Purpose In the present study, we describe an aronia extract (AE) and carrageenan (CGN) nanocomplex (ACNC) for intranasal administration that directly blocks and prevents viral infection in the respiratory tract. Methods To evaluate the characteristics of the ACNC, size measurements were performed by dynamic light scattering (DLS) and scanning electron microscope (SEM). Viscosity and pH evaluations at 4, 25, and 37 °C were performed. DPPH assays were performed to evaluate the antioxidant activity of the ACNC. The antiviral efficacy of the ACNC was evaluated using viral plaque reduction assays in vitro.
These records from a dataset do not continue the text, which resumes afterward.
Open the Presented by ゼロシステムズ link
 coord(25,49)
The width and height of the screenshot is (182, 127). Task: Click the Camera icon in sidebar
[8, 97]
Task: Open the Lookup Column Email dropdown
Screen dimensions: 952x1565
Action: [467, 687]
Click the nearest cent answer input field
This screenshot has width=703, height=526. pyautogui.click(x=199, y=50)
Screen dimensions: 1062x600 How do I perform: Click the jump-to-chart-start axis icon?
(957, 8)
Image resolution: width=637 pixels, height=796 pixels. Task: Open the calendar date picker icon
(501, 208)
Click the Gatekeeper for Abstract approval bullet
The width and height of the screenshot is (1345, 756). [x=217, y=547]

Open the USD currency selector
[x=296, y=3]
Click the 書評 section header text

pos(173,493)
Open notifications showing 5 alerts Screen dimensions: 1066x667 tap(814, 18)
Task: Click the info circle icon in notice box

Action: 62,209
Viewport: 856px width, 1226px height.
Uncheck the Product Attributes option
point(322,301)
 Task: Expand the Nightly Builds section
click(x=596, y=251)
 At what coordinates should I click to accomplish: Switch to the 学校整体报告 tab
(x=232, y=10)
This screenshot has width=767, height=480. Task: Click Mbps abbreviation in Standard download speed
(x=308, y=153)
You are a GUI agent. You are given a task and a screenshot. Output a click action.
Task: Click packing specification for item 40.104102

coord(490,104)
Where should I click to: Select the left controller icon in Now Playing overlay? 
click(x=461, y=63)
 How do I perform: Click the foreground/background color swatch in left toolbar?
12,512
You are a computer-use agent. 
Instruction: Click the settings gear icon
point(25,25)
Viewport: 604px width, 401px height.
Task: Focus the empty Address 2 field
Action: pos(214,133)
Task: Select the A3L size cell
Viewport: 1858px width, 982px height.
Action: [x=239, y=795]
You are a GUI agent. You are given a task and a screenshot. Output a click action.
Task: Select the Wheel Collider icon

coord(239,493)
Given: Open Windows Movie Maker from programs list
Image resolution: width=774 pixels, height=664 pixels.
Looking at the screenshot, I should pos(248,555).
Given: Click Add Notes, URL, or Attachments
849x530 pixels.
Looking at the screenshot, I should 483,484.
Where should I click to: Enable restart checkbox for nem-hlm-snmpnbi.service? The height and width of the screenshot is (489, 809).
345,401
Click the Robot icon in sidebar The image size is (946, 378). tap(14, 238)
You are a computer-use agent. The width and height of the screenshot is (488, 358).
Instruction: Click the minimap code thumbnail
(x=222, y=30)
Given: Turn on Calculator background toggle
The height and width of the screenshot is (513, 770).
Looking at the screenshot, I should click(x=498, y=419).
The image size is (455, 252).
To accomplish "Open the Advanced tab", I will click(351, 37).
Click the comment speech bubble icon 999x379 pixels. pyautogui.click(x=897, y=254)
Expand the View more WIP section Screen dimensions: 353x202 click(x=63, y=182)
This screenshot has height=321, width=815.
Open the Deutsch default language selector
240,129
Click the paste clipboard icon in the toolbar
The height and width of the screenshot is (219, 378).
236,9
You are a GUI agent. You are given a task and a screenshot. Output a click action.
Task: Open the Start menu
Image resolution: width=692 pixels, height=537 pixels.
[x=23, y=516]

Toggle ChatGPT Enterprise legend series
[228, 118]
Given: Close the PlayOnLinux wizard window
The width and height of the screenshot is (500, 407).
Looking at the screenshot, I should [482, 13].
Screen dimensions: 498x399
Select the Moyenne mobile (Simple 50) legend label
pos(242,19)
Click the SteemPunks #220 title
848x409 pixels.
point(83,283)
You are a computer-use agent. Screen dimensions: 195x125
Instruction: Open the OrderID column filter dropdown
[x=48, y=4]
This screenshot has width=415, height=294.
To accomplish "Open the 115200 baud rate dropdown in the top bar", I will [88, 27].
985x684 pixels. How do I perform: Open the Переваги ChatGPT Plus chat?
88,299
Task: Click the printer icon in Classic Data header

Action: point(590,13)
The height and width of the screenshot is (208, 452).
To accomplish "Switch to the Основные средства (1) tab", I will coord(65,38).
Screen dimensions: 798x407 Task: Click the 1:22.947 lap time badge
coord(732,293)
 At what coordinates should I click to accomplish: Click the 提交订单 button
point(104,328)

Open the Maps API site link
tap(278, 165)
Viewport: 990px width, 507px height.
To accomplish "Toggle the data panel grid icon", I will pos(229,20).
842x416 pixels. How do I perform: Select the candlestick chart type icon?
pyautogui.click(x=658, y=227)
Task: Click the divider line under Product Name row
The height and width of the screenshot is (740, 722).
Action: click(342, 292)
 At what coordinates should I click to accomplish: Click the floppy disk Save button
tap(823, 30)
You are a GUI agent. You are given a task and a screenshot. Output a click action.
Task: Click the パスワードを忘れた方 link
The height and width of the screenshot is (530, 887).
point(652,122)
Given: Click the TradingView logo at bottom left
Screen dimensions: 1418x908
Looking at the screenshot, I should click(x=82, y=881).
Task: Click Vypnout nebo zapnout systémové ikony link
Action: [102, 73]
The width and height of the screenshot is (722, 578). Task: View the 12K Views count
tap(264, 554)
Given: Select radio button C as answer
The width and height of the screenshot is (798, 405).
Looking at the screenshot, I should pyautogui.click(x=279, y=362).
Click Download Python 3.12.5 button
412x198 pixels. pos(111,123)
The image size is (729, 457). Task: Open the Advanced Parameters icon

The inhibition of influenza A virus infection was evaluated by intranasal administration of the ACNC. Results The ACNC was manufactured by electrostatic interactions, and it maintained a stable state in 4, 25, and 37 °C. The viscosity of the ACNC increased with carrageenan concentration and temperature. The ACNC had a viscosity that allowed binding to nasal mucus and had a spray angle greater than 19°, resulting in an appropriate complex to be applied for nasal administration. The ACNC maintained the antioxidant and antiviral effects of AE and CGN, respectively. In particular, the ACNC exhibited 4.8-fold and 2.4-fold lower IC 50 and IC 90 concentrations than AE and CGN alone, respectively. The ACNC prevented influenza A virus infection by intranasal administration to the nasal cavity with 100% efficiency without weight loss. Conclusion Because the antiviral effect of this type of nanocomposite is not affected by the modification of the viral structure, it is a potential method for the prevention of various viral infections.